留学ビザで日本に来ている外国人が、どのくらい合法的にアルバイトできるかご存知ですか? 授業期間中は週28時間、休業期間中は週40時間なんです。あともうひといきで厚生年金に入れるくらい働けるんですよ!

今日、先斗町のレストランで働きたいからといってハンコをもらいに来た学生がいました。法律が許しているのだから私一人が止めるわけにもいかず、ハンコを押しましたが、悩んでいます。普通の私費留学生なら事情はわかるんです。実際、夜通しコンビニ等でアルバイトして生活を支えている私費留学生が多数いるのも事実。でも今回の学生は、協定校から来ている交換留学生。授業料は全額免除な上、京都市内で2LDK2万円台という格安な学生寮にも入れてあげています。はっきり言って、生活のために働く必要はありません。もちろんこれらの公的援助の財源は、すべて皆様の税金。

「授業が面白くないから、もう勉強はどうでもいい。大学の外で日本を経験したいんです」と言います。留学生向けの授業に関してはヒドイ悪評を聞いているので、言い返せないのが辛いところです。「でも留学ビザで日本に滞在している事実は忘れないように」と一応の注意は与え、「週3日、最大でも20時間以内にしなさいね。」と約束させましたが、どうせ口約束です。

そのレストランのパンフを見せてもらいましたが、納涼床を出しているようなちょっと高級なフレンチ。フランス語を話せる西洋人のバイトがほしかったらしいです。夜は10時までというので、そんな怪しい店ではないと思いますが、何が転ぶかわかりません。何か間違いでも起これば、指導教官として預かっている私の責任になるのです。

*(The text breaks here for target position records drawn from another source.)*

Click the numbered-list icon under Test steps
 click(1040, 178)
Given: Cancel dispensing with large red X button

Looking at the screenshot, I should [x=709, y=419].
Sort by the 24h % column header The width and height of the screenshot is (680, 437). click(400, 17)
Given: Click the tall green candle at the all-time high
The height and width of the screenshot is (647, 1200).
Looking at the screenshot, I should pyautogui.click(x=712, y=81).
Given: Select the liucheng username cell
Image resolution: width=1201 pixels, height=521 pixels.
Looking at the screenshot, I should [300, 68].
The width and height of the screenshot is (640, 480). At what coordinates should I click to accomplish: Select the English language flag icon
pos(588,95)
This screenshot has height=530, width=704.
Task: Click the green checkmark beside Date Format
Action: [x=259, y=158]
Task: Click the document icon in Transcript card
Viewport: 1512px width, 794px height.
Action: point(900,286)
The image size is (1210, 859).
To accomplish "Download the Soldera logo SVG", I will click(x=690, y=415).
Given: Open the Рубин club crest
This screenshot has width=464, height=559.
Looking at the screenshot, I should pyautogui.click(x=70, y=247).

アメリカの大学の留学ビザ(F-1ビザ)で許される就労は、学期中は週20時間まで。それも専攻分野に関する助手、インターンあるいはキャンパス内でのアルバイトと限定されていました。それでも、週20時間働いていたら随分学業に影響するもので、マトモに学生できる限界だと思います。28時間も働かせるというのは、明らかに留学をカクレミノにした出稼ぎを許している制度です。しかも「風俗業界以外」という規定しかなく、ほとんどどこでも働けるんです!いったい誰がこんな無責任な法律を作ったのですか?

以前、東欧出身の留学生が「英会話学校講師」で申請しているのを見て「え?」と思いましたが、「たいがい何でも許可します」と事務が言うし、私の担当ではなかったのでそのまま見過ごしました。でも、このままでは出稼ぎを増やすだけです。国が無責任にほったらかすなら、大学内で何か基準を作りましょうよ。「勉強しなくてもいい」なんて学生に言われないよう、ちっとはマトモな授業しましょうよ。